PROVIDED DATA:
• • • •
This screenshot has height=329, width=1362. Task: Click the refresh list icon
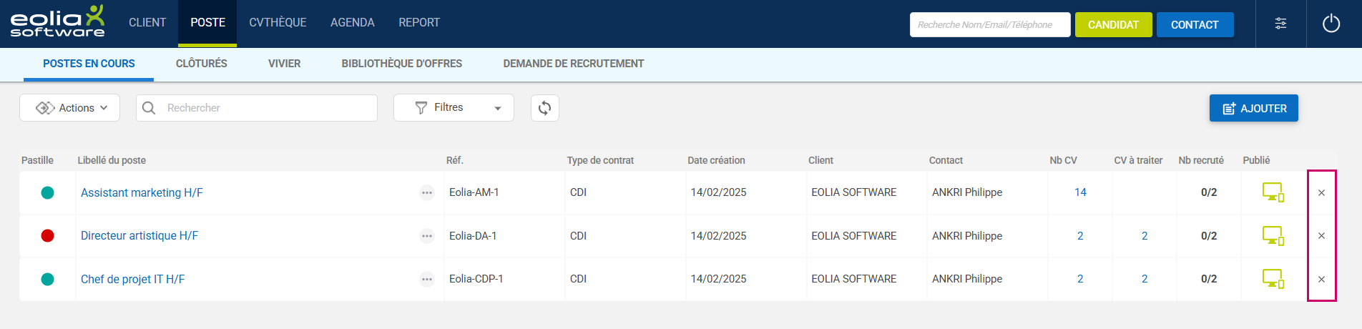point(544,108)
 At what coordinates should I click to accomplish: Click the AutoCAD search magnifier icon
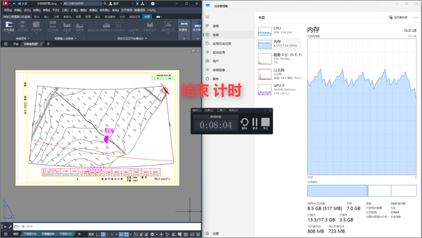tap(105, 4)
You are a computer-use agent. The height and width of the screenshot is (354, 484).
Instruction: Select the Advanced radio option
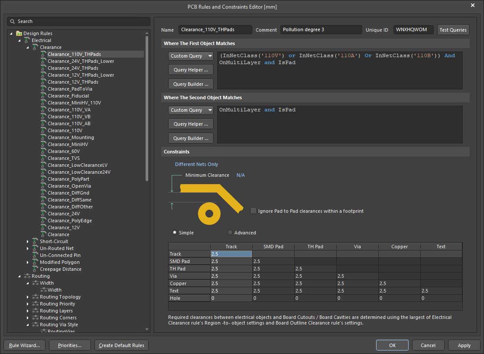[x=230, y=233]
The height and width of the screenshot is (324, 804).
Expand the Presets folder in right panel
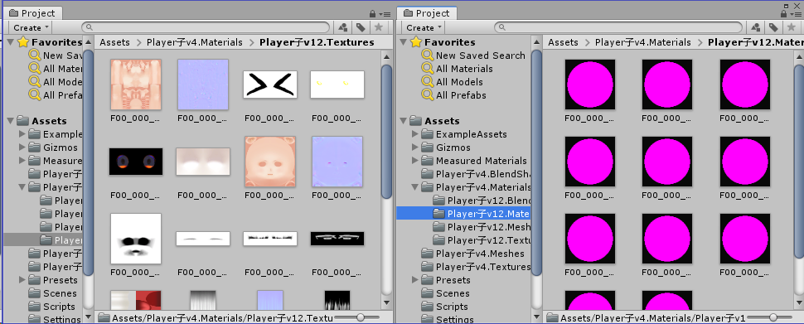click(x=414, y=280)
• • • •
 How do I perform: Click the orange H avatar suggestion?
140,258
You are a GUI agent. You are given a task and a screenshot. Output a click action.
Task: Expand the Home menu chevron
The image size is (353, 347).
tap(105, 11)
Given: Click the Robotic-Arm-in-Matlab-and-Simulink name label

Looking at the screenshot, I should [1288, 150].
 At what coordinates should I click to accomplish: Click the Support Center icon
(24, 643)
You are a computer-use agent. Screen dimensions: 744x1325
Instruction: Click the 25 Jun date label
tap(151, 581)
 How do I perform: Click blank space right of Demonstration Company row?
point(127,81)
• • • •
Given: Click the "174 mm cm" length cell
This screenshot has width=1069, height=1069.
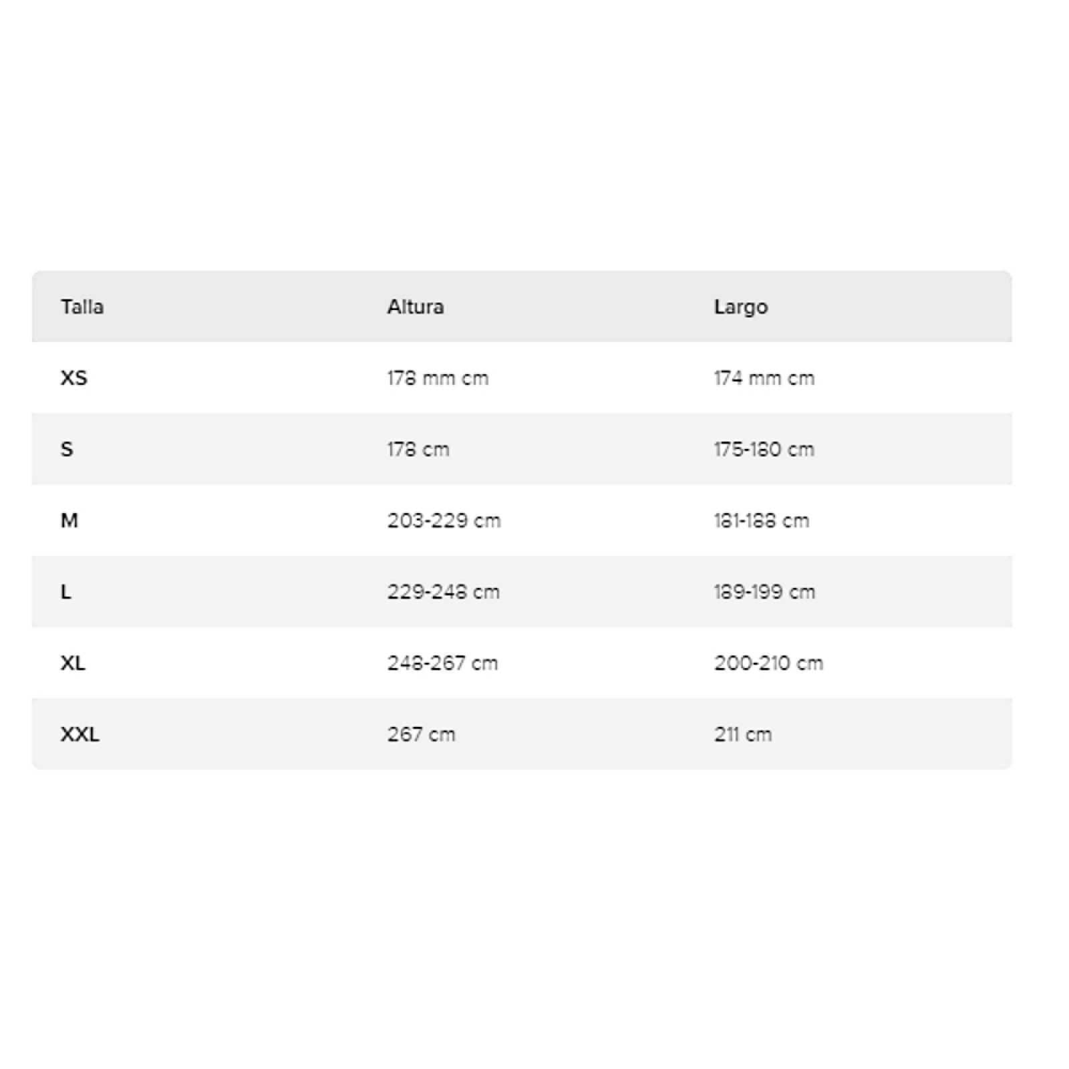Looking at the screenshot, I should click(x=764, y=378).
• • • •
DIRECTION: In the listing, take the lines between the one holding "You are a computer-use agent. Screen" and the one holding "point(127,81)", inclusive, and switch "Demonstration Company" to "Sample Company". Output only those lines, with nothing else changed.

OUTPUT:
You are a computer-use agent. Screen dimensions: 744x1325
Instruction: Click the 25 Jun date label
tap(151, 581)
 How do I perform: Click blank space right of Sample Company row?
point(127,81)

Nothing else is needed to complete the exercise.